Cardinal Health CEO discusses leadership
George Barrett’s message couldn’t have been clearer: if you’re not learning, you’re not leading.
The chairman and CEO of Cardinal Health visited the Fisher College of Business campus last week to speak to FisherDirect and MBA students, executives, and academics on a wide range of topics – from the dynamic landscape of the health care industry, to the anticipated boom of seniors needing medical care, to effective ways to recruit and retain talent.
But the message always circled back to leadership.
“I’ve learned more from the people who have worked for me and the people around me than I’ve ever learned from my bosses. It’s not even close,” said Barrett, who was recently named the Large For-Profit CEO of the Year by Columbus CEO. “If you’re not learning from the people that work for you, then one of two things is true – you’ve got the wrong team, or you need to take a hard look in the mirror and ask the right questions about yourself.”
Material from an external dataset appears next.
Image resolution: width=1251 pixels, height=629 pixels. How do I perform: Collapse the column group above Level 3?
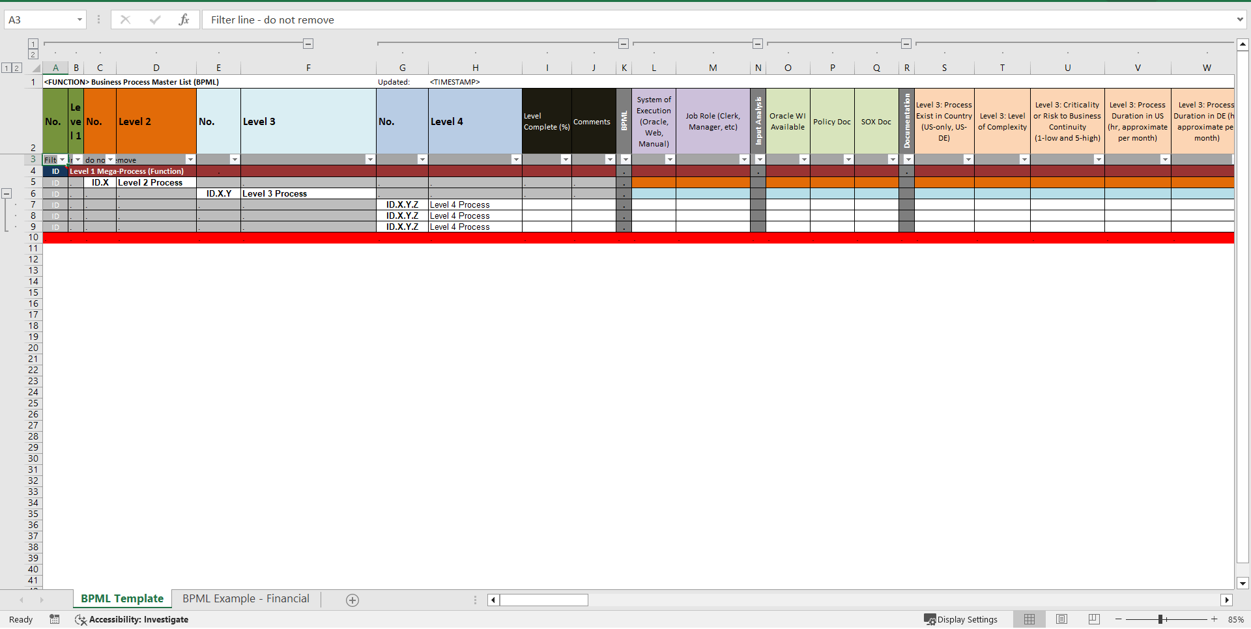click(x=308, y=44)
Barrett’s acknowledgment that he didn’t have the typical business education and experience of most successful CEOs – in addition to an MBA from New York University, he has undergraduate degrees from Brown University in music and history – resonated with many in the audience. None more than Andrew Rosen.
Rosen was one of 30 FisherDirect students invited to attend the event, a quarterly professional development meeting hosted by Fisher’s Center for Operational Excellence. A freshman from Cleveland with an early interest in human resources, Rosen left the event with plenty of leadership insight – and a full page of neatly written notes, quotes, and other Barrett-isms.
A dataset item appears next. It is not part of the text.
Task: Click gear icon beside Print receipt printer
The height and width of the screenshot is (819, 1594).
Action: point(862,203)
“He mentioned that it doesn’t matter where you come from – that if you seek to be at the top, you can get there,” Rosen said.
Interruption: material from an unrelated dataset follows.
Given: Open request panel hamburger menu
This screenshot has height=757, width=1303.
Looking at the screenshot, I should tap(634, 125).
Barrett, who oversaw Cardinal Health’s $101 billion in revenue last year and No. 19 ranking on the Fortune 500 list, was emphatic in his belief in the importance of creating a company-wide culture of operational excellence, something that continues to evolve at the company.
“Operational excellence has been an area that has enabled our improvement,” he said. “But it has to be continuous. It can’t be one time. It can’t be a department. It’s got to be something that’s deeply embedded in the way that you run your organization. … So much of this is about creating an environment in which excellence can thrive.”
For FisherDirect students like Rosen, the opportunity to participate in a discussion with a CEO and be surrounded with executives and industry leaders is a part of a business education that can’t be duplicated in a classroom.
"I sat down and was looking around at all these professionals – various leaders from various companies – and I’m thinking ‘I love this. I belong here. This is the career I’m pushing for,’ ” he said.